As much as yellow journalism is alive and well in the 21st century, and as much as the information superhighway has become a toxic hell stew of misinformation, fake news, fake outrage, and an inability to police itself from the worst of humanity, headlines still rule.
Betteridge’s Law of Headlines is simple. No.
Betteridge’s law of headlines is an adage that states: “Any headline that ends in a question mark can be answered by the word no.” It is named after Ian Betteridge, a British technology journalist who wrote about it in 2009, although the principle is much older. As with similar “laws” (e.g., Murphy’s law), it is intended to be humorous rather than the literal truth.

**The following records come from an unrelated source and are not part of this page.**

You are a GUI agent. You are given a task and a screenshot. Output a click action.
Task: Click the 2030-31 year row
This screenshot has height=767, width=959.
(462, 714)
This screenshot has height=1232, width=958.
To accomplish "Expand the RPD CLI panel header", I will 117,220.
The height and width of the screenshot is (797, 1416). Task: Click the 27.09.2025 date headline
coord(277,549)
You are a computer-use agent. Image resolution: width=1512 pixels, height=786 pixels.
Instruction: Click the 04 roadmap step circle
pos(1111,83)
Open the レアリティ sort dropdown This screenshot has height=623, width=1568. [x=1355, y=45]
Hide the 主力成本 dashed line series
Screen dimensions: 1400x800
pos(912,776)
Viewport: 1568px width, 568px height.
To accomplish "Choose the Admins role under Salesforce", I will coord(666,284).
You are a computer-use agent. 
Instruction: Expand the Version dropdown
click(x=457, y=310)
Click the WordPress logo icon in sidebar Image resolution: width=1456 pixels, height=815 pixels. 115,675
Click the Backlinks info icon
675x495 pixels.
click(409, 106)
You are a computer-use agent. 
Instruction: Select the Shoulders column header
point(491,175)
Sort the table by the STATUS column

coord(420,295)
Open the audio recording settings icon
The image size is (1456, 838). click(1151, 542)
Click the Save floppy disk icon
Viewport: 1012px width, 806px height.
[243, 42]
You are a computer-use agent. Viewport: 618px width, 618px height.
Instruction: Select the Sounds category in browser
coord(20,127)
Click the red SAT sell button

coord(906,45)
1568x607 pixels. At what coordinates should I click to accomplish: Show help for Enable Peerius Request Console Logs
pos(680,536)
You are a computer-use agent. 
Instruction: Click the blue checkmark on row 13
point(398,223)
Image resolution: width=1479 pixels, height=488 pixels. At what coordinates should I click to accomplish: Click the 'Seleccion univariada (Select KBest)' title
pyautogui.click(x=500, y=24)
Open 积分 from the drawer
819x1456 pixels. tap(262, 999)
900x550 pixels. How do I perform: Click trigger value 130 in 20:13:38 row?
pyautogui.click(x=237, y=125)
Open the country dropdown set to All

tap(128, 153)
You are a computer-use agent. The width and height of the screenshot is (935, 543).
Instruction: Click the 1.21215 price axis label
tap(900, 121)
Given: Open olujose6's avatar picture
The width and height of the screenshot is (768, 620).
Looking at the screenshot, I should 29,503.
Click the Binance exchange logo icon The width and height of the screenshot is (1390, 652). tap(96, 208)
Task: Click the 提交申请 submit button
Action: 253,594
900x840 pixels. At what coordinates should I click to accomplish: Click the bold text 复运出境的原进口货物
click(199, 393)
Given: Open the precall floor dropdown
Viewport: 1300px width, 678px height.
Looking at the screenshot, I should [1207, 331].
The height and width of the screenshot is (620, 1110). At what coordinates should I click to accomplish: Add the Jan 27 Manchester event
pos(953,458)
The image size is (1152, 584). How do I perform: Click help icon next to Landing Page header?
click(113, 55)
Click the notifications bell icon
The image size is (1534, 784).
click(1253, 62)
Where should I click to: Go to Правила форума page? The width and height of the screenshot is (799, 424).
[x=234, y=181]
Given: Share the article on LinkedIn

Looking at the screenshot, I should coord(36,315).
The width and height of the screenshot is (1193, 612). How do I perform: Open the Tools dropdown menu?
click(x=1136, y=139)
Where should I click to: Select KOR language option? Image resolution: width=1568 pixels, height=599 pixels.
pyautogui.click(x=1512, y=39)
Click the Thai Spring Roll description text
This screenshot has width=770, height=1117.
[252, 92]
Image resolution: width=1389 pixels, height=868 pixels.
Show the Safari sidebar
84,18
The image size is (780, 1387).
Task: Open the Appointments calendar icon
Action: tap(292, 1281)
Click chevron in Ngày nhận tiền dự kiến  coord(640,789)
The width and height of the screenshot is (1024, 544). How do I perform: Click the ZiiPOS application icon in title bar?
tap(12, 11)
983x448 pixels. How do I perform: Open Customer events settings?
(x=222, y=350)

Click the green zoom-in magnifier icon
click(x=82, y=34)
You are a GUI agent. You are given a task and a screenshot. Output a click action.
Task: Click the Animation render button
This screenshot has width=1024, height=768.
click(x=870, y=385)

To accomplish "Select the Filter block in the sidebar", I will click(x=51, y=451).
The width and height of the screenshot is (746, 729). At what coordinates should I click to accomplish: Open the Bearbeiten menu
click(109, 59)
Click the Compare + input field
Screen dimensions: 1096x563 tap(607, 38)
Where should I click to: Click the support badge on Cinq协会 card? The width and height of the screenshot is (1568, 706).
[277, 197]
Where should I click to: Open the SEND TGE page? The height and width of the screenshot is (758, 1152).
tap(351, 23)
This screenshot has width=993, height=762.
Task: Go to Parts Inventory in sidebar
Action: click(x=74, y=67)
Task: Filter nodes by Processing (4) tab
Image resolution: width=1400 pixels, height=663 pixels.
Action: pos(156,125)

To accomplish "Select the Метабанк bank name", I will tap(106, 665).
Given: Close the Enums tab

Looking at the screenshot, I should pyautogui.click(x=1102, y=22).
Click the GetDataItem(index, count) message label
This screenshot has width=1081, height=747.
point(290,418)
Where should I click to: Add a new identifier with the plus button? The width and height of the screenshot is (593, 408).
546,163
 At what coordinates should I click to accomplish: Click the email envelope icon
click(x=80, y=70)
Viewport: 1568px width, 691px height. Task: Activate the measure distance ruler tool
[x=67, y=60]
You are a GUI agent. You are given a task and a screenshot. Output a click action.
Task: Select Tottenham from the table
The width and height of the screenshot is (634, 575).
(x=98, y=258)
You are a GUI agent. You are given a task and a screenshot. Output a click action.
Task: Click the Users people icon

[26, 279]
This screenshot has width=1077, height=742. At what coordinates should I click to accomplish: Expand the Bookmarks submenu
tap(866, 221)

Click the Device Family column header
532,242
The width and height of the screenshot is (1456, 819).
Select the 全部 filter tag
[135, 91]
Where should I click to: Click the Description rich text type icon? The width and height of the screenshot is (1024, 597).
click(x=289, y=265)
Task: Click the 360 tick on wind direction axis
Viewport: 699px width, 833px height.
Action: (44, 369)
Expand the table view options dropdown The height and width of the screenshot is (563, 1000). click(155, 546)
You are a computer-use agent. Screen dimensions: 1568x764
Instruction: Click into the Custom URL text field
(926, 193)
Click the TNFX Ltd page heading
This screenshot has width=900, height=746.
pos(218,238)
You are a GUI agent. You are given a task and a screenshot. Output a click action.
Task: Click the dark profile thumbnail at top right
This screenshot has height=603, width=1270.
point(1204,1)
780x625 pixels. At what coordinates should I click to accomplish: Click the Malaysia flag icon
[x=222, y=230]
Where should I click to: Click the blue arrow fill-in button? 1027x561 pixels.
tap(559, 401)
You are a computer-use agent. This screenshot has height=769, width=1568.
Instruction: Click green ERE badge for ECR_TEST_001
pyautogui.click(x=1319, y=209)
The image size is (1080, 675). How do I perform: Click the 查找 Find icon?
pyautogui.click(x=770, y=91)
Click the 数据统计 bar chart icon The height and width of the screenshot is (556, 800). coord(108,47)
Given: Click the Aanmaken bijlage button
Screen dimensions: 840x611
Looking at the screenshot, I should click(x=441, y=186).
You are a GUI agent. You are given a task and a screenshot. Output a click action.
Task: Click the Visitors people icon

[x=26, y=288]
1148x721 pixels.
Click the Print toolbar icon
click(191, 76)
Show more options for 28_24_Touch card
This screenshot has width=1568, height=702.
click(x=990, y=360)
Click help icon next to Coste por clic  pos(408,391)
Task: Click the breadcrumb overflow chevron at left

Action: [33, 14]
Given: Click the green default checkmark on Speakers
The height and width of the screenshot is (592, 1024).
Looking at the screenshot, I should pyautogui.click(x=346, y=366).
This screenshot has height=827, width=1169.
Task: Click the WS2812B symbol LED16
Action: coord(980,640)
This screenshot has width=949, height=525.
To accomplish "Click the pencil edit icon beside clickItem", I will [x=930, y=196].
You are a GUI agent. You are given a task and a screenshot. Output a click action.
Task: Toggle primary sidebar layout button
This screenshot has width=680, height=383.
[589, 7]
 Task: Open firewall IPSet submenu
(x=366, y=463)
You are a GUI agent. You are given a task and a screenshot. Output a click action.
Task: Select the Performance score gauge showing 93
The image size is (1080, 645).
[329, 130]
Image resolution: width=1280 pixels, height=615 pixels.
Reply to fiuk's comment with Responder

Fair enough. What about this Wired headline.
Apple Is Ditching The Mass Market And Focusing On Rich People
That’s not news. That’s an opinion, a sensationalist, albeit somewhat misguided perspective, perhaps, because Apple under Steve Jobs and the decades since is all about making a profit with products on the premium end of the spectrum.
Nothing has changed, right? Or, has it?
Apple has gradually been shifting its strategy away from grabbing ever-more market share and focusing instead on dominating the higher end of its markets.
Rubbish. Apple has never been about grabbing marketshare. Ever. Never. What Apple product is marketshare driven? iPod? Apple’s diminutive portable media player was tops but also the most expensive among many. iPhone? Please. iPhone enjoys strong marketshare relative to Android devices in various locales throughout the world, but to say Apple is gradually moving away from a position it never owned to a position it owned already is anemic analysis at best, and still just as incorrect.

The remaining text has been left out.